“The sun never sets on the British Empire”
Such was the vastness of the British Empire that at its height between the 18th and 20th centuries it was the largest empire in history. By 1920 it ruled over 412 million people; 23% of the global population at that time and covered nearly a quarter of the world’s landmass.
The cost of two world wars and the rise of the USA as an economic powerhouse led to the gradual and eventual break up of the empire to the small collection of overseas territories and protectorates that it is today, but in its heyday, the above quote illustrated the expanse of the empire.
And while empire building and imperialism are confined to the history books, the same attitude can be taken for your money.
A mistake by many investors is to have most, if not all, of their money invested in the UK, be that through buy to let properties or a UK biased stock market portfolio.
The FTSE 100 is home to large companies that derive their earnings outside of the UK, in fact, approximately 30% of the revenues of companies listed in the index come from outside of the UK.
However, to invest solely in the UK is to miss out on opportunities from around the globe. On a market capitalisation weighted basis (that means adding up the total value of all shares of every company in an index), the UK market makes up only 7% of the $83trn total*. The US is by far the largest, making up over 50% of the global total.
The benefits of investing in globally diverse stock markets are twofold:
- It protects you from the downside risk of the UK stock markets doing particularly poorly.
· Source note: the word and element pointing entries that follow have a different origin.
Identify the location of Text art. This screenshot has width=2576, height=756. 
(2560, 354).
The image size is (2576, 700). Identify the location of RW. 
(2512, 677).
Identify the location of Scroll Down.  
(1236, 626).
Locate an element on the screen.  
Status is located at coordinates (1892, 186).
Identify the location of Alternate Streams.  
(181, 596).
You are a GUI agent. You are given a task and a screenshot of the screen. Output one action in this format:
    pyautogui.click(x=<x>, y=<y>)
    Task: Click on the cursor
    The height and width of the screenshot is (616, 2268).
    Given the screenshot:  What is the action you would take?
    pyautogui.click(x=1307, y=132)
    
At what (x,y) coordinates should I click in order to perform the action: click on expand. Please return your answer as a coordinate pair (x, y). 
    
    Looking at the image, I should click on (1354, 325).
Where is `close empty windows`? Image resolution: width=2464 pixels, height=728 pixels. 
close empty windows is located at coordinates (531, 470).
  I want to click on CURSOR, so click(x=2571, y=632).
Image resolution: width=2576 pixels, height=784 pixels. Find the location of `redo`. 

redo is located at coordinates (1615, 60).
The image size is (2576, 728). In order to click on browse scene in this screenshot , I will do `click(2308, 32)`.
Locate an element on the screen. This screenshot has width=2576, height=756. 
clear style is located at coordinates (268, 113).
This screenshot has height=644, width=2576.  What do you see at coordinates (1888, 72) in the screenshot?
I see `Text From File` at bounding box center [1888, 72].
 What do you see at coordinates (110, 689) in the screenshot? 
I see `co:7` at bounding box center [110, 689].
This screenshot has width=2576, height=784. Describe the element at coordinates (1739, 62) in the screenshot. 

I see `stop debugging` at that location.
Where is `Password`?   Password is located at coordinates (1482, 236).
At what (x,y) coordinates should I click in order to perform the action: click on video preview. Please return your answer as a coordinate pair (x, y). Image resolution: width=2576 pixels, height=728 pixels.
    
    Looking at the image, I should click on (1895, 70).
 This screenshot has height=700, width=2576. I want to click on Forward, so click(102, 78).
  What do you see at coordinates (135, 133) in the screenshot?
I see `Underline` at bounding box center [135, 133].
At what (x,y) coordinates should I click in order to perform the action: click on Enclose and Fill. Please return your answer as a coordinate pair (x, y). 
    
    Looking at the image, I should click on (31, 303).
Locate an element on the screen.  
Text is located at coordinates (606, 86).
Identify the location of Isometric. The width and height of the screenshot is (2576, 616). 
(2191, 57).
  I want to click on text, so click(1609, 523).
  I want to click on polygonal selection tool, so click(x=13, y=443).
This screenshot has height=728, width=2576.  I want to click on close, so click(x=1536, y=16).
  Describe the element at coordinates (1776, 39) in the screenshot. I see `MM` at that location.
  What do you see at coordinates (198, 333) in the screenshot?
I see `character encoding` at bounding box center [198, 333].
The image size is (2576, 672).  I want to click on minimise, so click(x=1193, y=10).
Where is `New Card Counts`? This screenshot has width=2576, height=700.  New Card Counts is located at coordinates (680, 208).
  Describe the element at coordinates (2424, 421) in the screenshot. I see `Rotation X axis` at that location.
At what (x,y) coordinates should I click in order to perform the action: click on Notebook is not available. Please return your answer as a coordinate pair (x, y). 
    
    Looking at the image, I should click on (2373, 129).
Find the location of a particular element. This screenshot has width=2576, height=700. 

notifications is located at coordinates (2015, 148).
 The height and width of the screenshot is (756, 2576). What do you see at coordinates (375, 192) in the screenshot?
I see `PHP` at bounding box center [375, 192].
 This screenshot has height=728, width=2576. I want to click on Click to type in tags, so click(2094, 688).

- You don’t have the opportunity cost of missing out when other stock markets generate higher returns.
By investing across markets it is possible to benefit from higher returns without the same level of downside risk. This diversification benefit is referred to as the only free lunch in investing.
Randomness of Returns
As the patchwork quilt of stock market returns shows below**, there is no predictable pattern of which market will perform best or worst in any given year. So, rather than trying to guess, it is far better to be in all of them (click image to enlarge).
By investing globally you can rest easy knowing that your money is still working for you, even when you are sleeping.